■ **TASK BRIEF**
According to the osprey passage, about how many osprey pairs now nest along the Maryland and Virginia shores?

■ **PAGE EXTRACT**
You’ll find osprey nests on channel markers, utility poles, billboards and radio towers. Stand still long enough, and you may become an osprey nest.

Wherever I go, there are osprey. This simple statement is remarkable for two reasons. First, this is my second summer near Chesapeake Bay, but I hardly noticed them before I started actively looking. Second, before the ban of DDT in 1972, osprey had all but disappeared from the shores of the Bay. Now about 3,000 osprey pairs nest along Maryland and Virginia shores, making this region one of the world’s largest in osprey concentration.

Why they nearly disappeared and how they made their comeback make for a nature story with a happy ending. How I came to be aware of them and cannot now shake them from my awareness is a story richly woven with human and animal nature. It’s a story first told by David Gessner in his recently published Return of the Osprey, about the osprey’s re-establishment near his home on Cape Cod. Reading Gessner’s book, I learned a lot about the lives of osprey, and even more about life itself. And in my own osprey research I discovered some beautiful Bay places and remarkable people who make their home and living on the shores of the Chesapeake Bay.

■ **SUPPLIED MATERIAL**
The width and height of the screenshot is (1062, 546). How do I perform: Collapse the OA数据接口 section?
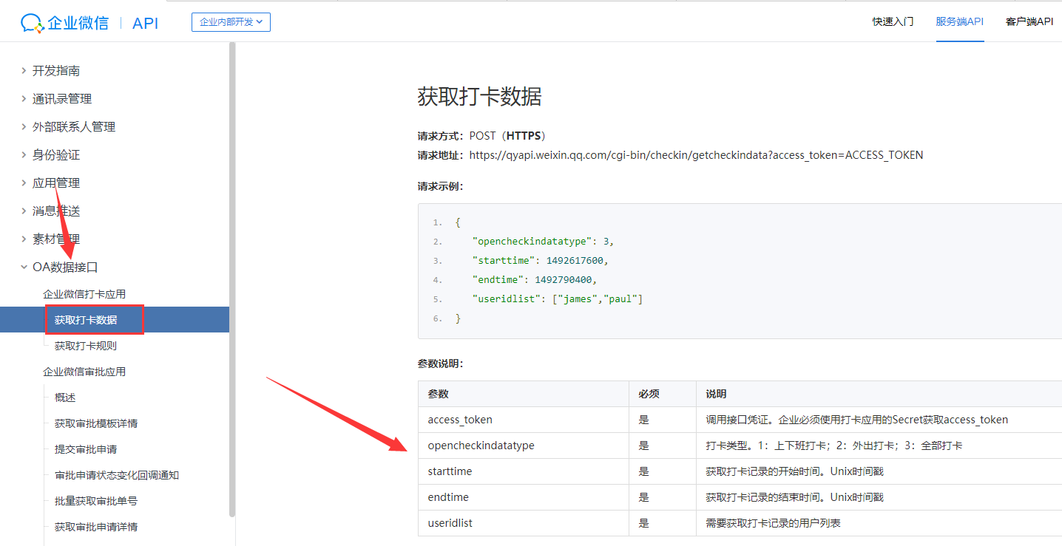[65, 267]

■ **ANSWER TO THE PROBLEM**
About 3,000 pairs.